Giannini, insieme al Sindaco, ha voluto mettere una “toppa” su una questione che da anni attende una soluzione vera: l’accesso dignitoso e sicuro alle spiagge per tutte le persone con disabilità.
Una questione di civiltà, che invece è stata trattata come un fastidio estivo, un “problemino” da sistemare con poco sforzo e, soprattutto, poca spesa.
Ma quella passerella non è una soluzione. È un simbolo. Un simbolo di come certa politica locale continui a sottovalutare il tema dell’appartenenza della persona con disabilità all’interno della comunità , trattandolo come un ostacolo burocratico, o peggio, come un’occasione per una foto da postare sui social. Una passerella inutile, ma potenzialmente pericolosa , instabile, non a norma. E senza alcuna considerazione delle reali esigenze di chi si muove con una sedia a rotelle o con altre difficoltà motorie.
Giannini, dovrebbe avere empatia verso chi vive ogni giorno una disabilità e non può accontentarsi di “gesti”, ma ha bisogno di infrastrutture pensate, progettate, e soprattutto testate.

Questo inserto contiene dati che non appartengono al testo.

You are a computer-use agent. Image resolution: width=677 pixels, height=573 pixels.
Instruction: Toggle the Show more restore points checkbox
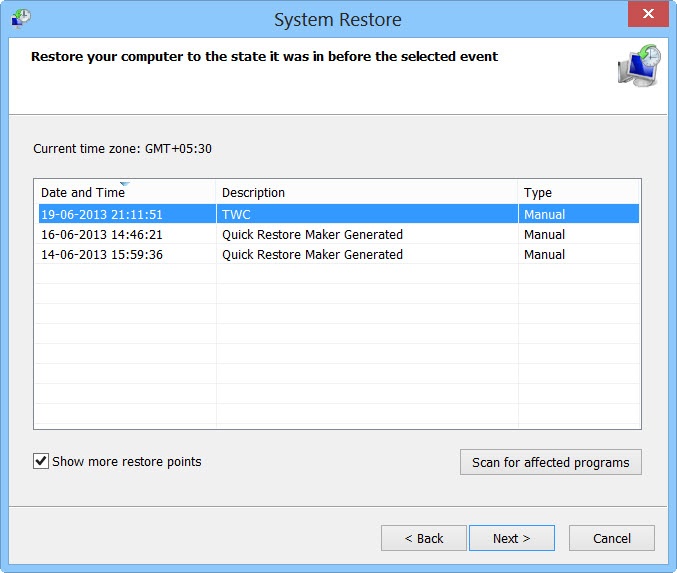tap(41, 461)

E mentre il Comune si autoassolve, resta la realtà: la città continua a non essere accessibile. Non basta una passerella sbilenca per lavarsi la coscienza. E chi governa dovrebbe saperlo. Oppure, se davvero pensa che basti così poco, allora forse il problema non è solo la passerella: è il livello di comprensione, o di disinteresse, verso i diritti fondamentali dei cittadini.
Perché sì, caro Giannini, caro Sindaco: l’accessibilità non è una gentile concessione. È un diritto. E voi, con quella passerella arrangiata, lo avete calpestato.
Mentre in tante città italiane (e non solo) si progetta un turismo accessibile e moderno, Civitavecchia resta impantanata nella retorica e nelle soluzioni da sagra di paese. La “patata bollente” dell’accessibilità non si raffredda con una tavola di plastica posata male. Si affronta con competenza, ascolto e rispetto. Tre qualità che, evidentemente, in Comune scarseggiano”.